Stored records:
=== Section Start ===

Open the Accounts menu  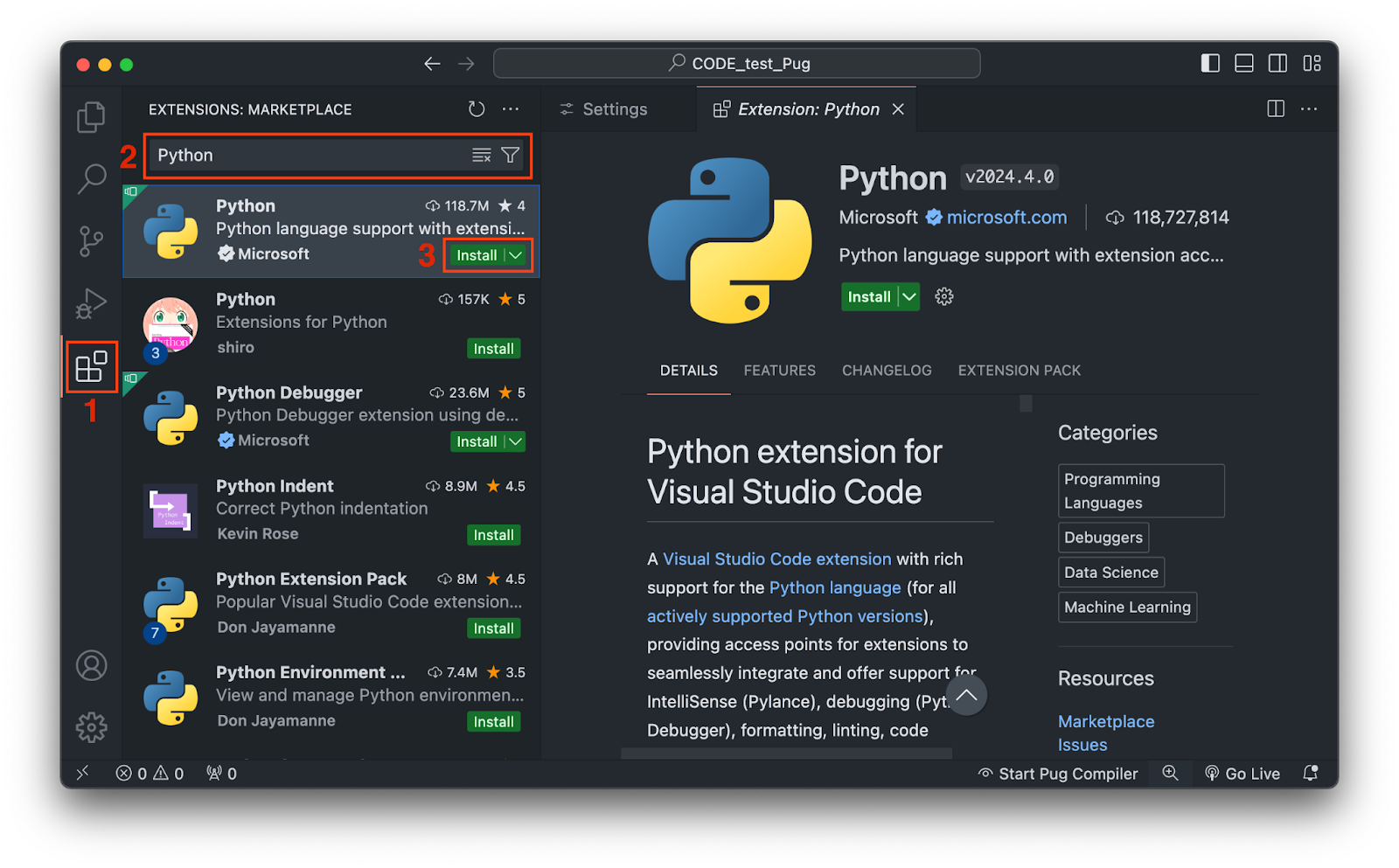[x=91, y=666]
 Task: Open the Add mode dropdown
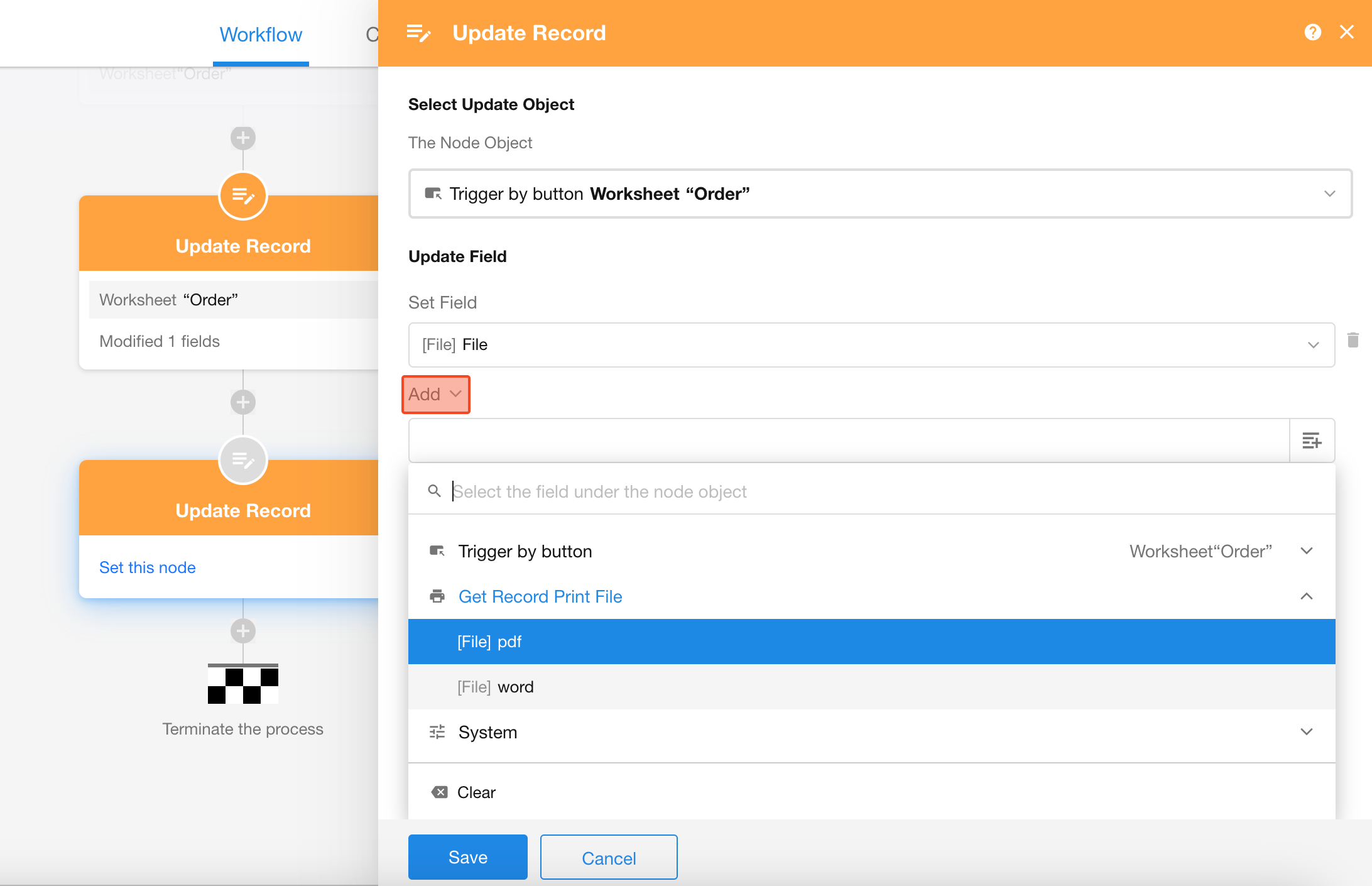pyautogui.click(x=435, y=395)
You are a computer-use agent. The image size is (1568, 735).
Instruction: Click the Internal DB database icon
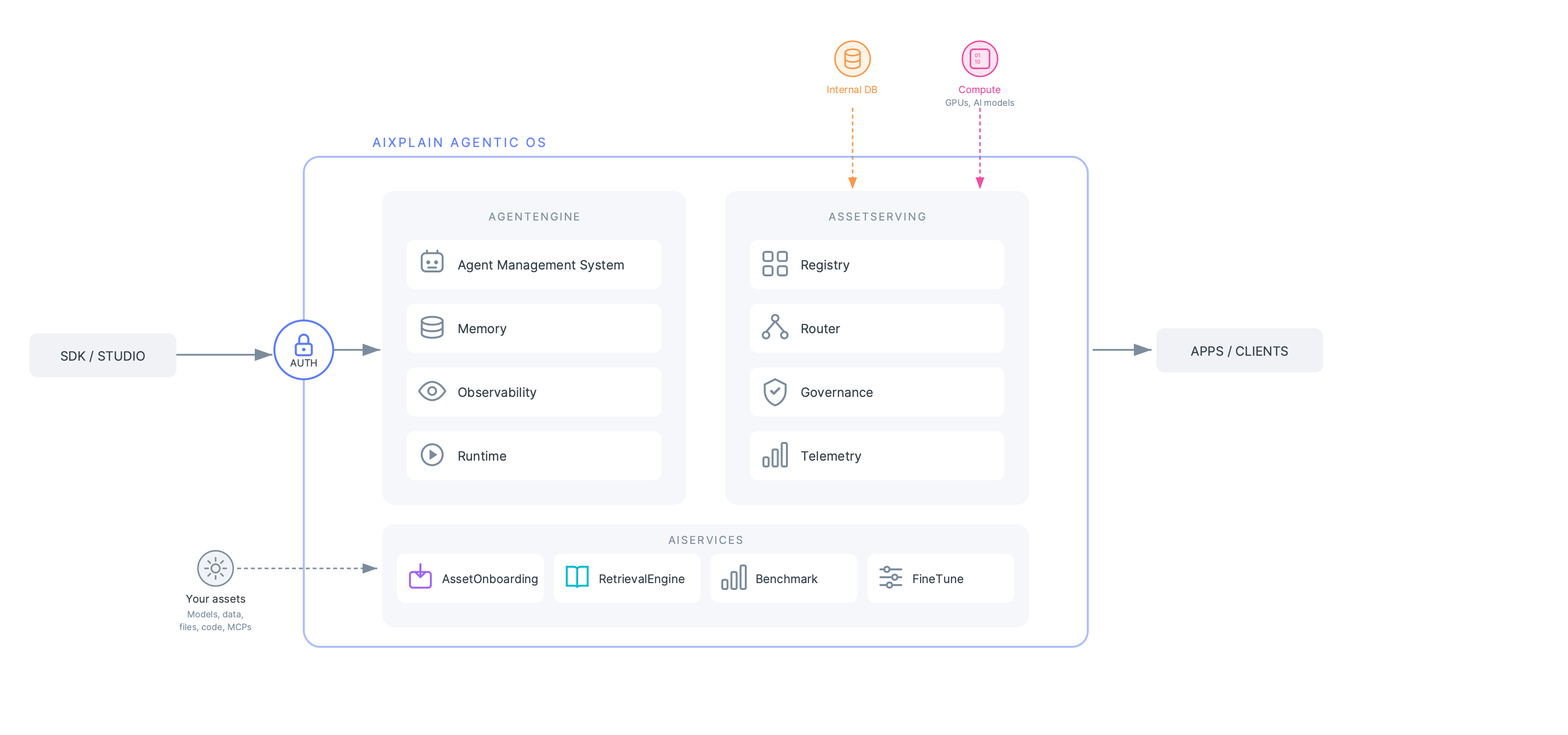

=== Section End ===

### Exercise instructions
Every line from the one bearing "You are a computer-use" through the end of the data above must be output exactly, and no picture may appear.

### Output
You are a computer-use agent. The image size is (1568, 735).
Instruction: Click the Internal DB database icon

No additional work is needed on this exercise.